Shadow library search engine

Anna's Archive is an open source search engine for shadow libraries that was launched by the pseudonymous Anna shortly after law enforcement efforts to shut down Z-Library in 2022. The site aggregates records from Z-Library, Sci-Hub, and Library Genesis (LibGen), among other sources. It calls itself "the largest truly open library in human history", and has said it aims to "catalog all the books in existence" and "track humanity's progress toward making all these books easily available in digital form". It claims not to be liable for downloads of copyrighted works since it does not directly host any files, instead linking to third-party downloads. It has nonetheless been targeted for engaging in large-scale copyright infringement, facing government blocks and legal action from rightsholders and publishing trade associations.

==History==
Anna's Archive emerged from the Pirate Library Mirror (PiLiMi) project, an anonymous effort to mirror shadow libraries that completed a full copy of Z-Library in September 2022. PiLiMi acknowledged that it "deliberately violated the copyright law in most countries". The project's initial focus was on preservation rather than on making its data searchable. Days after US law enforcement seized several Z-Library domains and arrested its alleged operators in November 2022, PiLiMi member Anna (also known as Anna Archivist) launched Anna's Archive, which initially displayed results from Z-Library and LibGen.

==Website and operations==
Anna's Archive has been variously described as a search engine, a metasearch engine, as well as a shadow library. It operates several mirror sites under different top-level domains. Its source code is dedicated to the public domain under the CC0 license. The site does not host any files (which it claims makes it nonliable for downloads of copyrighted works), instead indexing metadata and links to "third-party" downloads. It also offers downloads through the IPFS protocol. (Note: According to Anna's personal blog, they no longer host IPFS, because they believe it is not yet suitable for their purposes.)

The site's "source libraries" include LibGen, Sci-Hub, Z-Library, the Internet Archive, DuXiu, MagzDB, Nexus/STC, and HathiTrust; Open Library, WorldCat, and Google Books are listed as metadata-only sources. Some of these datasets are already publicly accessible, while others are scraped or otherwise privately acquired for distribution. They are then released in bulk (Note: According to a post on Anna's blog, the project's data are standardized under the custom Anna's Archive Containers format to allow for incremental releases.) with torrent files so as to make them resilient to website takedowns. As of 13 September 2026, Anna's Archive includes 71,627,973 books and 239,544,849 papers, and its unified list of torrents totals roughly 1.1 petabytes in size.
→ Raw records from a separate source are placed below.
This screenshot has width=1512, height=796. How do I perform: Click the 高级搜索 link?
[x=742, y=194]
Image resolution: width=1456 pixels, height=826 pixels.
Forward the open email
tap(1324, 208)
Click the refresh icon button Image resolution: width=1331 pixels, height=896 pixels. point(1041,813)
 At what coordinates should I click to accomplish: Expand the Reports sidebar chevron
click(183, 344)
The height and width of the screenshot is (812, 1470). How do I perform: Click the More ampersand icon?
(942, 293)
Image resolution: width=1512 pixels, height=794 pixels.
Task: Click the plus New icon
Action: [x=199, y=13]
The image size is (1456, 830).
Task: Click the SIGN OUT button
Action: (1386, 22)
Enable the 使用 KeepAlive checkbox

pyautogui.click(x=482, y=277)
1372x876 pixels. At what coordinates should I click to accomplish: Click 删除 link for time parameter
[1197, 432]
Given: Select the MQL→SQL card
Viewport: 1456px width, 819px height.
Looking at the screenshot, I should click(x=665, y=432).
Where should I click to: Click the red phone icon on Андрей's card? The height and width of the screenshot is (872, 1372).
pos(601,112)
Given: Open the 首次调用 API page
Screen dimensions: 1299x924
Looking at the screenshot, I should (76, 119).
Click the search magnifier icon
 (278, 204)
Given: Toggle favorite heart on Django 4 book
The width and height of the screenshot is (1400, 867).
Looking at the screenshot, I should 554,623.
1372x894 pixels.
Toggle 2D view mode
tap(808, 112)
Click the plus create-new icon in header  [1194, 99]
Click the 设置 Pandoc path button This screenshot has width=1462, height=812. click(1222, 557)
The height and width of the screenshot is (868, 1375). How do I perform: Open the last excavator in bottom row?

A 2025 study comparing the coverage of conventional library databases to various alternatives (including scholarly search engines, other web-based databases, academic social networks, and piracy sites) found that Anna's Archive had among the most comprehensive full-text coverage, but criticized it for having an unintuitive interface. In March 2025, it averaged over 650,000 daily downloads, roughly 10 times the estimated distribution of the New York Public Library.

=== Technology ===
==== Infrastructure and DDoS protection ====
Anna's Archive uses a multi-layered server architecture designed for resilience against takedowns and outages. According to a 2023 blog post by the site's operators, the backend runs on Flask, MariaDB, and Elasticsearch, hosted on inexpensive servers that are proxied through separate providers to shield the actual hosting infrastructure from legal requests. Multiple redundant proxy servers and application servers are maintained so that if any single provider terminates service, the site can continue to operate.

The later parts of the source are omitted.